214 Conn.App. 394
Conn. App. Ct.2022Background
- Gianetti (plastic surgeon) prevailed on a breach-of-contract claim against Norwalk Hospital and recovered $258,610 plus costs after a long prior action; he later sued his former lawyer, Neigher, for legal malpractice.
- Gianetti alleged Neigher was negligent for failing to timely assert CUTPA and tortious-interference claims in the prior action.
- Court scheduling orders required expert disclosures; Gianetti repeatedly missed or delayed deadlines and ultimately disclosed Attorney Bruce H. Stanger two weeks after the last court-ordered deadline.
- Stanger received a 16-box file but, at deposition, testified he had not been authorized to read it, had done only limited/selective review, relied on counsel’s assumptions about facts to form opinions, could not identify statutory or evidentiary bases for CUTPA or quantify damages reliably.

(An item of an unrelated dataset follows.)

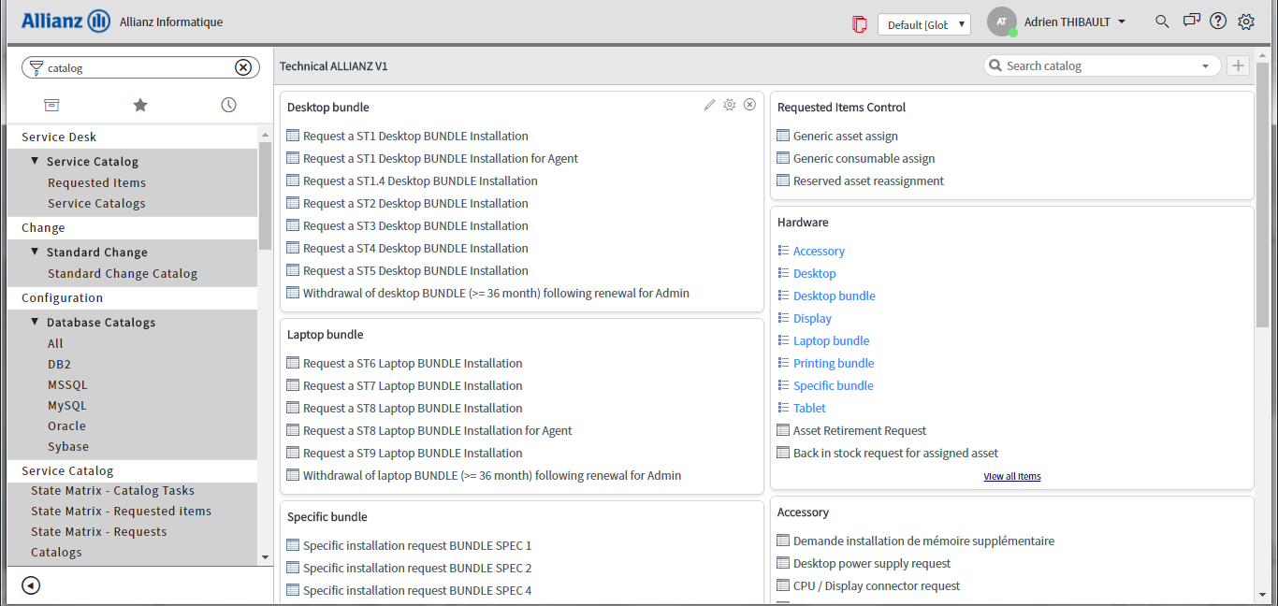Collapse the Database Catalogs tree group
Image resolution: width=1278 pixels, height=606 pixels.
coord(36,322)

- Trial court concluded the expert disclosure violated Practice Book §13-4 (no factual bases/opinions on causation/damages), found gamesmanship and discovery abuse, precluded Stanger under §13-4(h), and then granted summary judgment to Neigher because plaintiff lacked requisite expert proof of standard, causation, and damages.
Issues
| Issue | Plaintiff's Argument | Defendant's Argument | Held |
|---|---|---|---|
| Whether preclusion of expert was proportional sanction under Practice Book §13-4(h) | Gianetti: preclusion was disproportionate; less severe sanctions (limiting particular opinions or allowing supplementation) would suffice | Neigher: disclosure noncompliant, plaintiff delayed and engaged in gamesmanship that prevented meaningful discovery; preclusion proportional | Court: no abuse of discretion — preclusion proportional given repeated delays, failure to supply factual bases, and discovery gamesmanship |
| Whether Stanger’s opinions had sufficient factual basis to be admissible | Gianetti: Stanger had reviewed decisions/complaints adequate to form opinions; deposition incomplete so court should not rely on it | Neigher: Stanger lacked independent review, relied on counsel’s assumptions, could not opine on success of CUTPA/tortious-interference or quantify damages | Court: Stanger’s opinions untethered to facts; lacked foundational basis for causation/damages; admissibility properly rejected as part of sanction analysis |
| Whether summary judgment was appropriate absent expert testimony on standard/causation/damages | Gianetti: disputed facts in deposition testimony create genuine issues; expert testimony should have been considered | Neigher: malpractice requires expert proof of standard and causation; without admissible expert, plaintiff cannot prove case | Court: summary judgment proper — plaintiff could not prove standard of care, causation, or damages without expert evidence |
| Proper standard of appellate review for preclusion decision (plenary v. abuse of discretion) | Gianetti: plenary review (court ruled in context of summary judgment) | Neigher: abuse-of-discretion review (court imposed sanction under discovery rules) | Court: abuse-of-discretion standard applies because preclusion was imposed principally as a §13-4 discovery sanction; decision affirmed under that deferential standard |
Key Cases Cited
- Grimm v. Fox, 303 Conn. 322 (Conn. 2012) (expert testimony generally required to prove attorney malpractice and standard of care)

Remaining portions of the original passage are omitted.